3. Staff #6 conducted the tour, and locked the cart after being informed that the cart was
unlocked.

Plan of Correction: 1. Medication storage cart (treatment cart) was locked during inspection on 8.5.24.

2. Additional treatment carts inspected on 8.5.24 were deemed to be locked.

3. Education to be provided to nursing team members on protocols for locking treatment carts.

4. A 100% audit of treatment carts to ensure proper locking will be completed by a licensed nurse or designee, daily for 4 weeks. Corrective action will be initiated for any variance, and findings will be reported to the Executive Director.

5. Person Responsible: Executive Director or designee

Standard #: 22VAC40-73-680-E
Description: Based on a review of ten resident records, it was determined that the facility did not ensure
that medical procedures ordered by a physician shall be provided according to his instructions and documented.
Evidence:
1. Resident #4's record contained an order for Metoprolol Succinate 50mg to be administered
daily. The order states "hold for systolic blood pressure <110 or Heart Rate <55."
2. Resident #4's July and August MARs only contained documentation of the resident's vital
signs on the first day of the month. No records were provided, during the inspection, to verify
that Resident #4's blood pressure was taken before each administration of her Metoprolol
Succinate.

Plan of Correction: 1. The data entry field for the vital sign data to be noted in the electronic medication administration record was corrected for Resident #4 on 8/5/24.

2. A 100% audit of residents with orders for blood pressure medication with parameters was completed to ensure that the data entry field for the vital sign data was visible in the electronic medication record.

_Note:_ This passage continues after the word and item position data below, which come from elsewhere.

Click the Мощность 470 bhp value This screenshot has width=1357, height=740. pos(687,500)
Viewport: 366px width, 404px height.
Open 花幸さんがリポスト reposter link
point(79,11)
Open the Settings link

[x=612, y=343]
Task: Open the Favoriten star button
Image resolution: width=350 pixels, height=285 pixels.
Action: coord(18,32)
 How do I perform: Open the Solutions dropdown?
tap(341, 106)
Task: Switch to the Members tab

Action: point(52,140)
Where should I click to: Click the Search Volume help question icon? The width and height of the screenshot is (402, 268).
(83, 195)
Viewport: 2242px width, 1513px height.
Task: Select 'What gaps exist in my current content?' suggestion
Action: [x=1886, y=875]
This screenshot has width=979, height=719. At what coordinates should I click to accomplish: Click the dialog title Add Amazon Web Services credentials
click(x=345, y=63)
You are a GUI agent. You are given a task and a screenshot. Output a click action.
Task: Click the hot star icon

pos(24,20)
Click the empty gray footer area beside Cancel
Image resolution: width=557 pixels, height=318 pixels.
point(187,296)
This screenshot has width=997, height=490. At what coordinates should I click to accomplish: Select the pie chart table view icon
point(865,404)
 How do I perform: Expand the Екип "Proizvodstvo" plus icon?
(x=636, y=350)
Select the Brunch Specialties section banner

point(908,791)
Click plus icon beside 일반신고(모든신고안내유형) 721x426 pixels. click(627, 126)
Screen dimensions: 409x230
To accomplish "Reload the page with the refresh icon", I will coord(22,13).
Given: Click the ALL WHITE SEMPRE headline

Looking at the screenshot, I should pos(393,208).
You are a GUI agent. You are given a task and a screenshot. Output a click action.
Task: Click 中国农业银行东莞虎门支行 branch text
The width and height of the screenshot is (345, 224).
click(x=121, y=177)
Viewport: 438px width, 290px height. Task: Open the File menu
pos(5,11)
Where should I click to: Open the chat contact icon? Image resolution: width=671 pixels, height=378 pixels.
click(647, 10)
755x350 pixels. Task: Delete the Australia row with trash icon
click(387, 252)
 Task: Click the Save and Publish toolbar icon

Corrective actions have been initiated for any variances, and findings were reported to the Executive Director.

3. Education will be provided to the nursing team regarding required steps for medication order approvals for residents with medications with parameters.

4. A 100% audit of residents with orders for blood pressure medication with parameters will be completed monthly for 3 months to ensure that the data entry field for the vital sign data is visible in the electronic medication record.

5. Person Responsible: Executive Director or designee

Standard #: 22VAC40-73-830-E
Description: Based on a review of documentation and interview, it was determined that the facility did
not ensure that a written response is provided to the resident council regarding recommendations about problems/concerns.
Evidence:
1. The facility's resident council binder was
observed during the inspection. Notes from the
6/25/24 resident council meeting indicated that
resident recommendations were provided
regarding staff entry into resident rooms, and
for regular visual sweeps of the dining room.
2. The most recent resident council meeting
occurred on 7/30/24. No written response to
the resident recommendations from the
previous meeting on 6/25/24 had been
provided to the council, before the 7/30/24
meeting.

3. Staff #6 confirmed that a written response
had not been provided to the council regarding
the resident recommendations.

Plan of Correction: 1. Written response to problems/concerns raised during the last resident council meeting (July) will be provided to the council prior to the next Resident Council meeting (Aug).

2. Education to be provided to appropriate team members on the protocol for resident council communication by 08/31/24.

3. Process changes include completion of Resident Council Minutes within one week of the meeting; Minutes to be reviewed by the Executive Director to ensure resolutions are documented; Assisted Living Manager or designee to ensure written responses are provided to residents prior to the following months? meeting.

4. A monthly audit will be conducted by Executive Director or designee to ensure resolutions are provided to residents in advance of each meeting. Corrective action will be initiated for any variance and findings will be reported to the Executive Director.

5. Person Responsible: Executive Director or designee

Disclaimer:
This information is provided by the Virginia Department of Social Services, which neither endorses any facility nor guarantees that the information is complete. It should not be used as the sole source in evaluating and/or selecting a facility.